- [Task] Read the lines below. Copy out any that hold the string "screenshot".

Extracted material section start

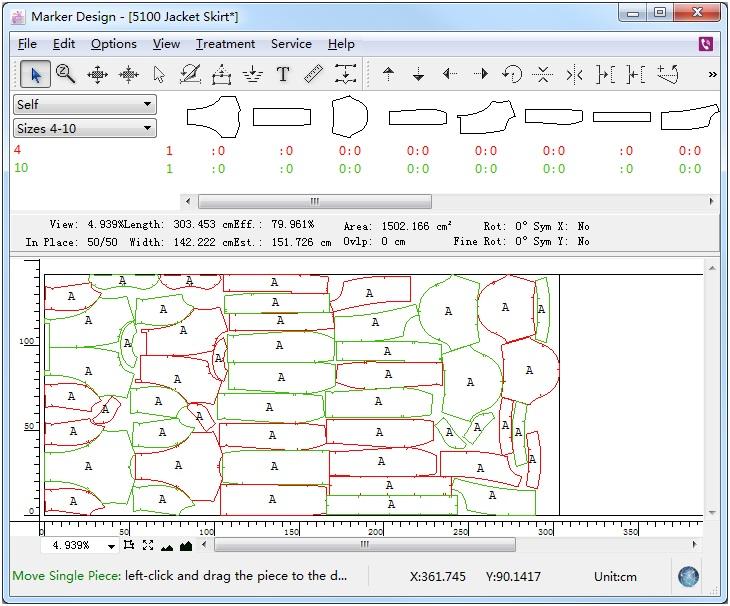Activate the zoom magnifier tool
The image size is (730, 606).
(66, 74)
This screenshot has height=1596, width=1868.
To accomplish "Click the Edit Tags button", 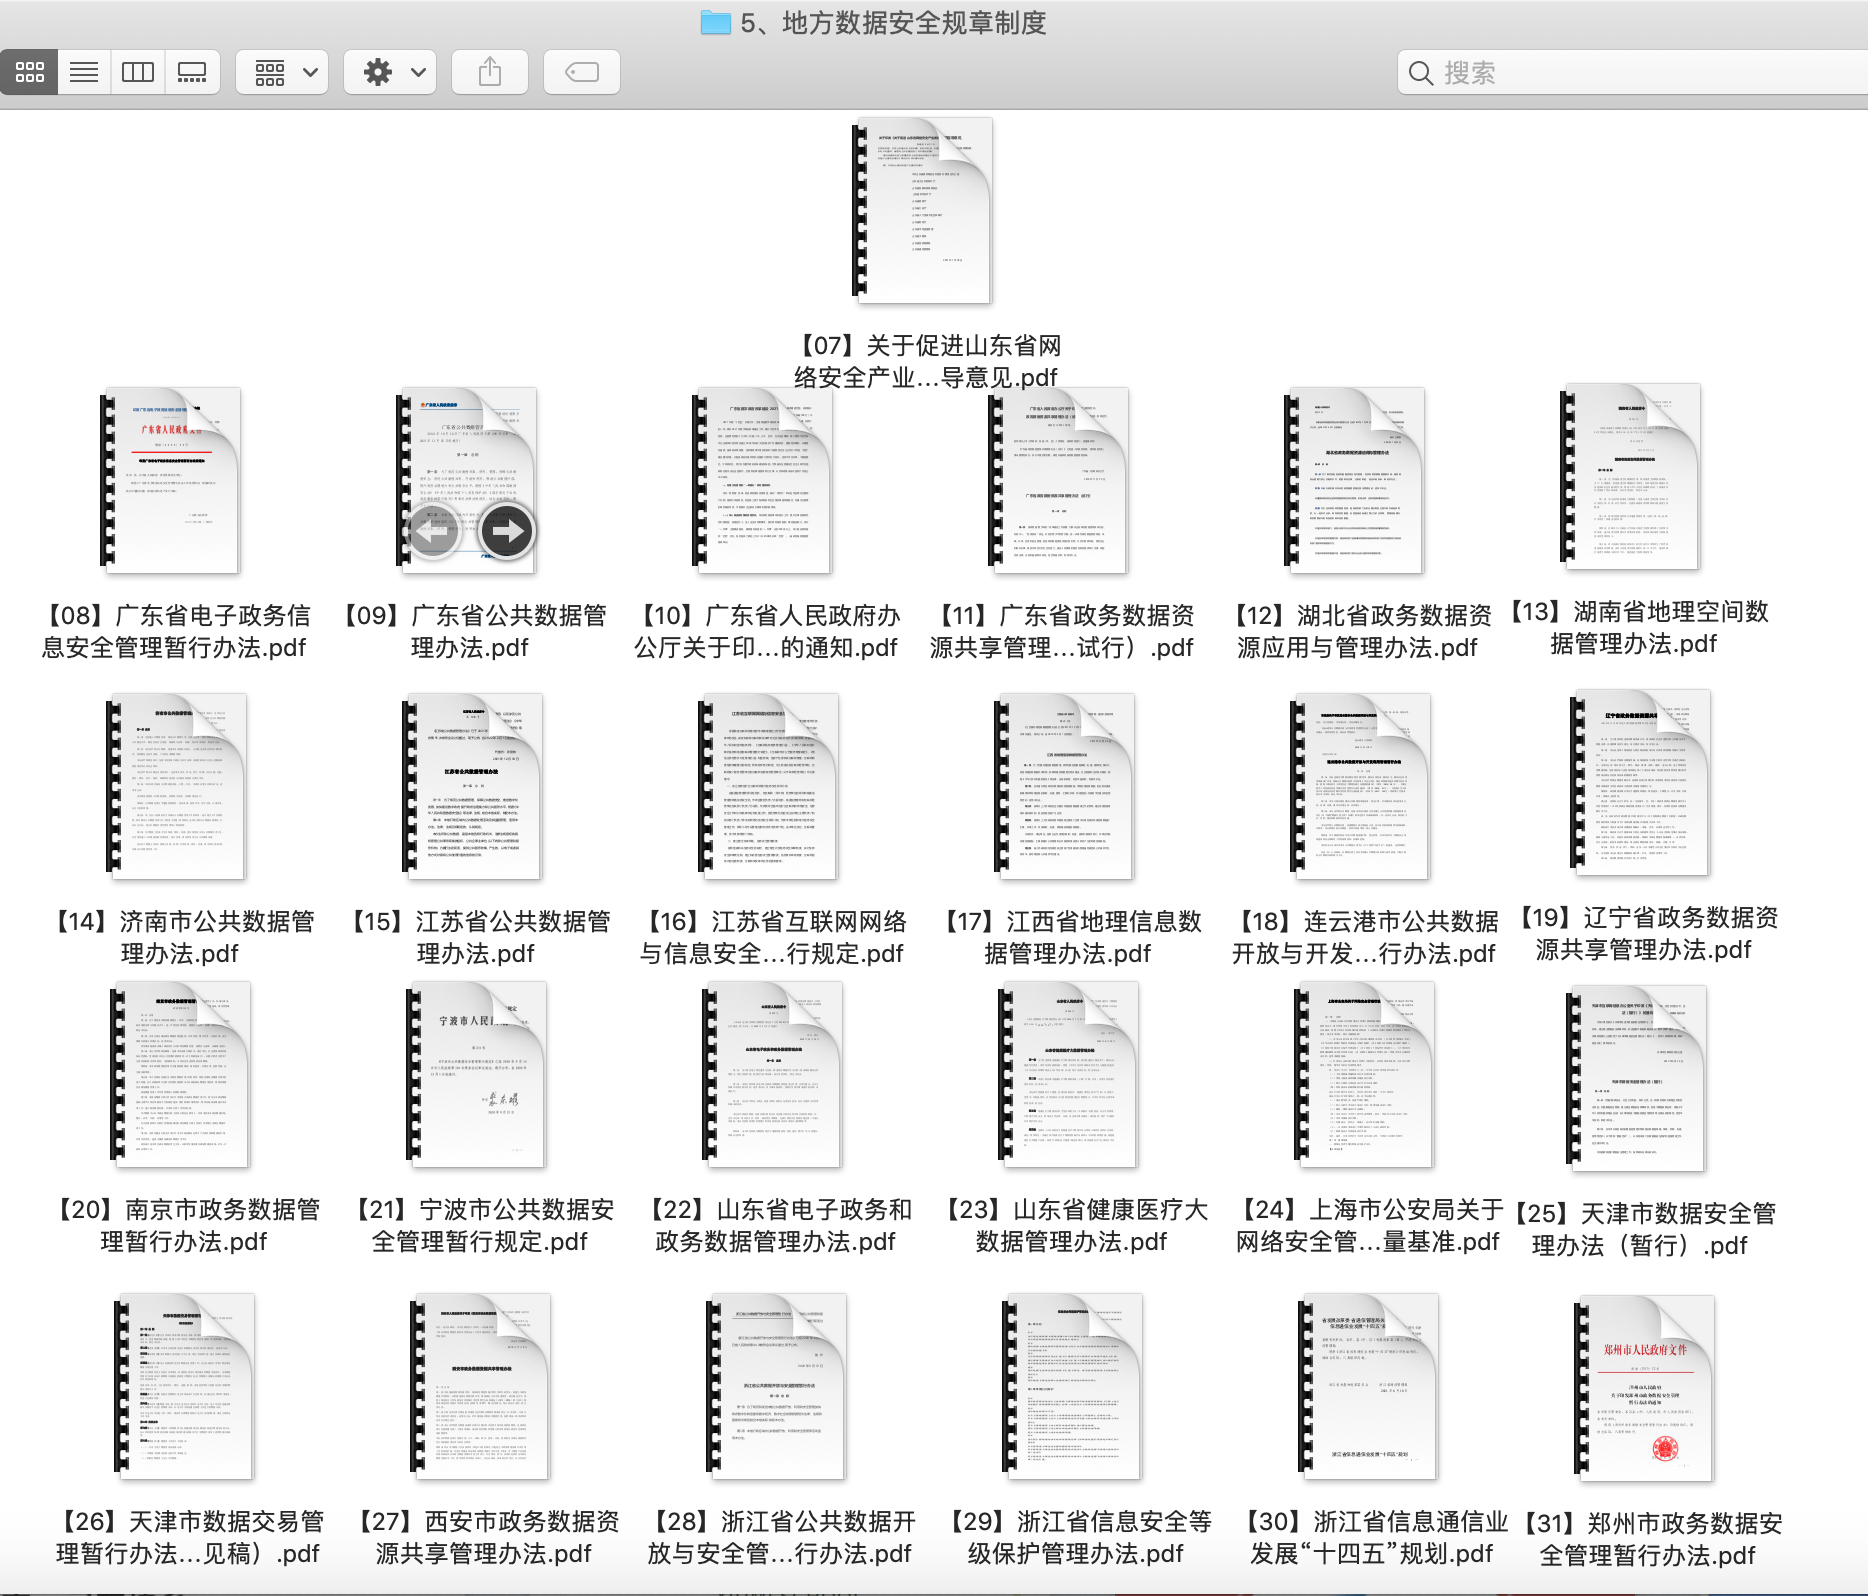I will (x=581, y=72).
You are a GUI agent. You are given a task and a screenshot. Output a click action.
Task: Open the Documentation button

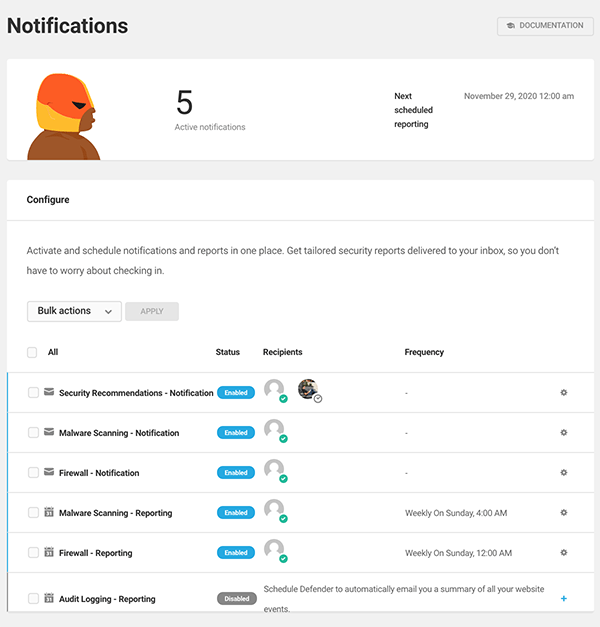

Extracted material section end

- [Written answer]
This screenshot has height=1596, width=1868.
You are a GUI agent. You are given a task and a screenshot. Output a click action.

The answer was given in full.